Last summer, xAI founder and CEO Elon Musk announced that xAI would launch its next-generation AI model, Grok 3, by the end of 2024, planning to compete with models like OpenAI’s GPT-4 and Google’s Gemini. Grok 3 will feature image analysis and Q&A functions and support technical upgrades to Musk’s social platform, X.
In July 2023, Musk said that after being trained on 100,000 H100 GPUs, Grok 3 would be a major technological leap. But by January 2025, Grok 3 still hadn’t been released, and there were no signs it was coming soon. In an interview with podcast host Lex Fridman, Musk mentioned that Grok 3 would hopefully be released in 2024 “if we’re lucky,” showing his uncertainty about the timing.
The delay of Grok 3 is not unique. The AI startup Anthropic also failed to release its upgraded model, Claude 3.5 Opus, on time. Although the training was finished, they canceled the release due to financial reasons. Google and OpenAI have also faced similar challenges recently.
This trend may show the limits of current AI scaling methods. In the past, AI model performance improved significantly by increasing computing resources and data sets. But with each new generation, the performance improvements have become smaller, forcing companies to look for new technical paths. Musk admitted in the interview that Grok 3 may not fully meet expectations, which reflects this issue.
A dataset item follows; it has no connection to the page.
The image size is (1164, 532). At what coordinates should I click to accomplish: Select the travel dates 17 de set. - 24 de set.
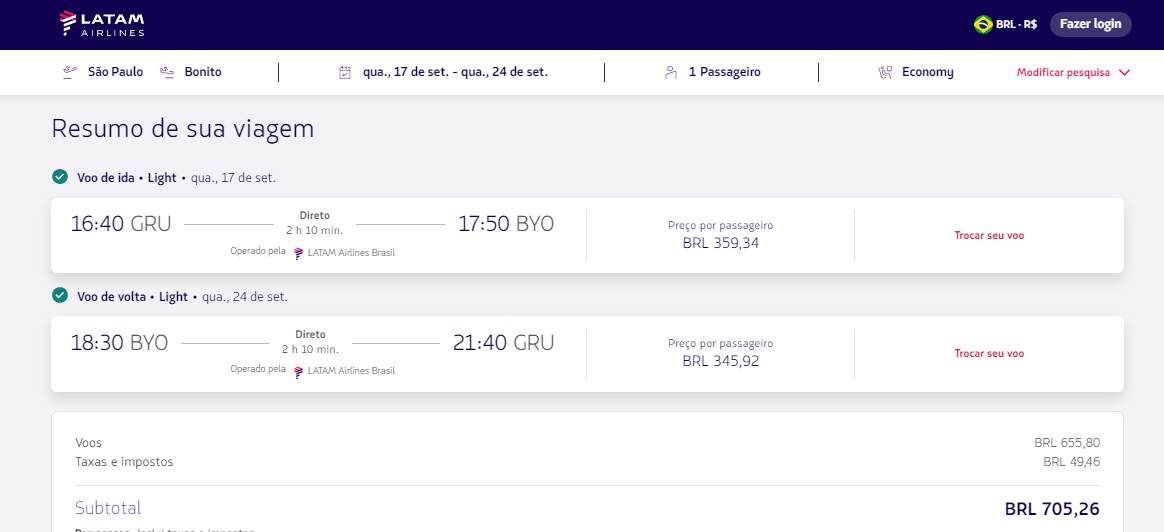(x=455, y=72)
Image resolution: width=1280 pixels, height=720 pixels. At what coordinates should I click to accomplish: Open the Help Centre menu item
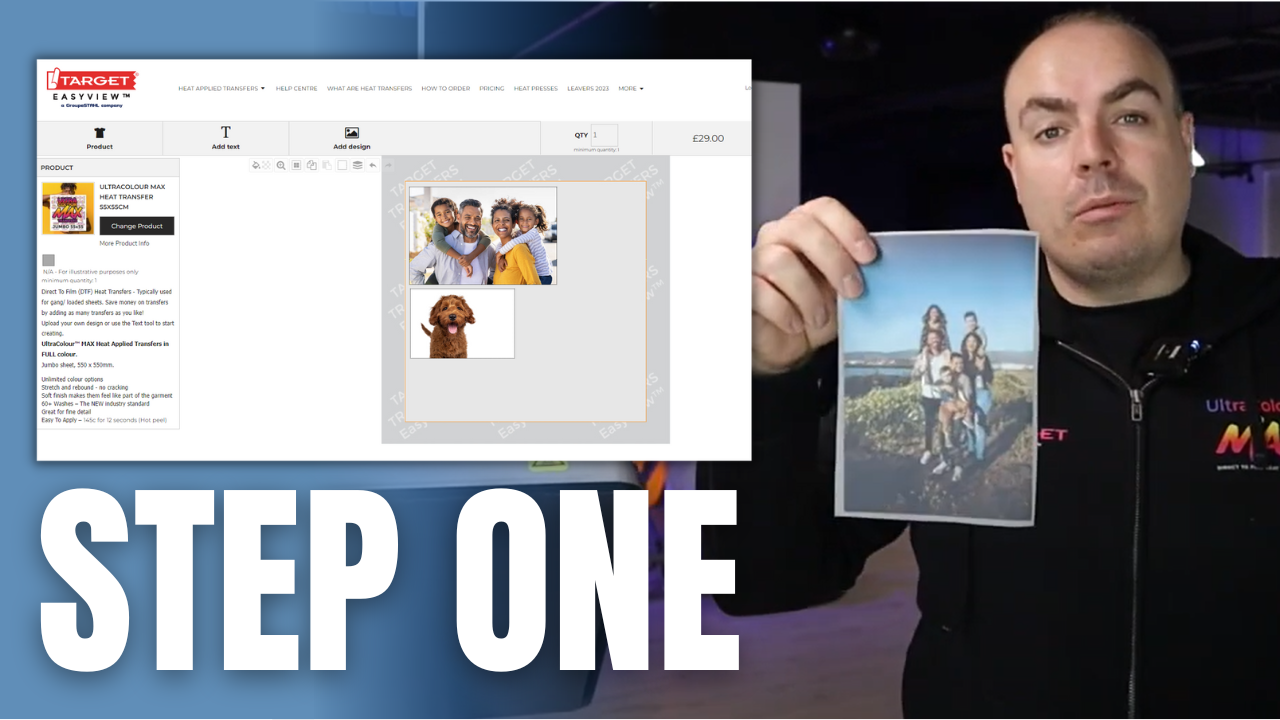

Also, xAI’s smaller team size could be one reason for the delay. However, this delay further suggests that traditional AI training methods may be reaching a bottleneck. In the future, AI companies and researchers may need to explore more efficient training techniques and innovative model designs to overcome these limits. At the same time, industry leaders should be more realistic when setting goals, considering factors like technology and the market, and avoiding being overly optimistic.
In 2025, the development of AI technology companies may give us some clues from the delayed releases of models, but it remains unknown when the speed of AI model development will hit a bottleneck.